* _Written problem A_:
In the passage on Vancouver property tax exemptions, what is the address of the building owned by the Church of Scientology of British Columbia?
* _Written problem B_:
Can you condense the paragraph beginning "One notable exception, however" in the passage on Vancouver property tax exemptions into a short list that keeps its main facts?
* _Written problem C_:
Does the passage on Vancouver property tax exemptions agree with each statement below? Answer yes or no for each, quoting the deciding words of the passage.
(i) Council adopted its policy on not-for-profit support in September 2011.
(ii) The Canada Revenue Agency recognizes Scientology as a charitable organization.
(iii) Active churches are exempt from municipal taxes.

* _Supplied passage_:
------------------------------------------------

However, as the report states:

To date, Council has not implemented additional permissive exemptions outside of heritage exemptions. In September 2011 (RTS 08713), Council adopted the policy to continue to support not-for-profit organizations through the existing range of statutory exemptions available under Section 396(1) of the Vancouver Charter and the City’s grant programs; permissive exemptions will not be considered.

In other words, City Council has explicitly said they only want to extend exemptions to heritage properties and other organizations will be supported through direct grants from the city.

So while active churches themselves are exempt from municipal taxes, any other property owned by a religious organization in the City of Vancouver is possibly subject to property taxes. As most churches are registered charities, these properties are arguably exempt, provided they are "wholly in use for charitable purposes."

One notable exception, however, would be the Church of Scientology of British Columbia who own the building at 401 W Hastings. While the Canada Revenue Agency has not recognized Scientology as a charitable organization, BC Assessment has classified their property as a church and it is therefore exempt from municipal taxes. If their $6.7 million property was assessed at a full rate for an equivalent non-profit, the Church of Scientology would owe nearly $27,000 per year in property taxes.

Nevertheless, Vancouver City Council's decision to not extend additional permissive exemptions is a notable exception to the provincial norm.

------------------------------------------------

* _Rows_:
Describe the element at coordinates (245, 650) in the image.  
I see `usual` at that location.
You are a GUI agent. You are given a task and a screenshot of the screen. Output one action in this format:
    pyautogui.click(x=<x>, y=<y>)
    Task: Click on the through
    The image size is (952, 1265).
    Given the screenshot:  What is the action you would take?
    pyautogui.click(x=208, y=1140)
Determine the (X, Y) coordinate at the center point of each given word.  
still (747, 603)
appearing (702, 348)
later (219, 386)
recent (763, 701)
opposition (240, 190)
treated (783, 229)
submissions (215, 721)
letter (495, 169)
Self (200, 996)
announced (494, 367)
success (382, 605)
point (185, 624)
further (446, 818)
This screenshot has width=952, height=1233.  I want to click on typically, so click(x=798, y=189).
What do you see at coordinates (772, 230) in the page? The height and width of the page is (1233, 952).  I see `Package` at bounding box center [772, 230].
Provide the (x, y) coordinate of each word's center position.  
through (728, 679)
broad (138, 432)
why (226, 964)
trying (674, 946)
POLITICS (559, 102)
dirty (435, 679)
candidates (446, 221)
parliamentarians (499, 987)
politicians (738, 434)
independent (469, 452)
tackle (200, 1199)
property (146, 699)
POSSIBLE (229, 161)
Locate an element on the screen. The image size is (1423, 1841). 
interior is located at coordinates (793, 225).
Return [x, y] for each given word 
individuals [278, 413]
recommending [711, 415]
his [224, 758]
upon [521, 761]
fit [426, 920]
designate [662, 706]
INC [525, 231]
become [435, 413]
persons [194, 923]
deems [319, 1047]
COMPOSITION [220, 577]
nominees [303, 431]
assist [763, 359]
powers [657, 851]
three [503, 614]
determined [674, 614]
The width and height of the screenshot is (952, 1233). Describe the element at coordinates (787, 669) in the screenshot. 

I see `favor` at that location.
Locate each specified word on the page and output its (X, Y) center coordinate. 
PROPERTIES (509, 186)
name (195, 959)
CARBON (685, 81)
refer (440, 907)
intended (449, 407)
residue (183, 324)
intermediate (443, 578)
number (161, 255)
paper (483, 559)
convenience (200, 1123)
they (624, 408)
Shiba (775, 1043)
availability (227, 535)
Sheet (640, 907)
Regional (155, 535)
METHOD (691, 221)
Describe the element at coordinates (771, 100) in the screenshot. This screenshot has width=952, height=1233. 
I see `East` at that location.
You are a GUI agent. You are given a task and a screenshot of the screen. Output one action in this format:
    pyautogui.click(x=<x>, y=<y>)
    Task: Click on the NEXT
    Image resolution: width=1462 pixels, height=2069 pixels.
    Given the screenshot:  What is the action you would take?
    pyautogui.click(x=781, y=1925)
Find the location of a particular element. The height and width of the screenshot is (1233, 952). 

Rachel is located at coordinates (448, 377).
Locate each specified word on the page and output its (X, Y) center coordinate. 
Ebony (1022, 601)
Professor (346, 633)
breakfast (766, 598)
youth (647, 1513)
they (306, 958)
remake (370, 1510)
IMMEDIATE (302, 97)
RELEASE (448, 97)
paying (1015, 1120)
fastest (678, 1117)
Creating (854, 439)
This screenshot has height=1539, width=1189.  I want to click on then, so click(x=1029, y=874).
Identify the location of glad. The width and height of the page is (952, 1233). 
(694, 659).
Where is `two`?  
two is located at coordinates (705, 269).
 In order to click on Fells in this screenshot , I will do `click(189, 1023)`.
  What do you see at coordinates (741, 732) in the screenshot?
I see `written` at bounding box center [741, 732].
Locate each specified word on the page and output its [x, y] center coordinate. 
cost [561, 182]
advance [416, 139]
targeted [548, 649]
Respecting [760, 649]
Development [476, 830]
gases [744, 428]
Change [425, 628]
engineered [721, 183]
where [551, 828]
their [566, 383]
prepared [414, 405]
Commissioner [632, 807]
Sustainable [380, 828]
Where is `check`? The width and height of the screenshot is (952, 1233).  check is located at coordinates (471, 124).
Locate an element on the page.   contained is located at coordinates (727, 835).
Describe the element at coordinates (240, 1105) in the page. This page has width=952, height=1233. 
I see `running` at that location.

------------------------------------------------

* _Full response A_:
401 W Hastings.

* _Full response B_:
- The Church of Scientology of British Columbia owns the building at 401 W Hastings.
- The Canada Revenue Agency has not recognized Scientology as a charitable organization.
- BC Assessment has classified the property as a church, so it is exempt from municipal taxes.
- Assessed at the full rate for an equivalent non-profit, the $6.7 million property would owe nearly $27,000 a year in property taxes.

* _Full response C_:
(i) Yes: "In September 2011 (RTS 08713), Council adopted the policy"
(ii) No: "the Canada Revenue Agency has not recognized Scientology as a charitable organization"
(iii) Yes: "active churches themselves are exempt from municipal taxes"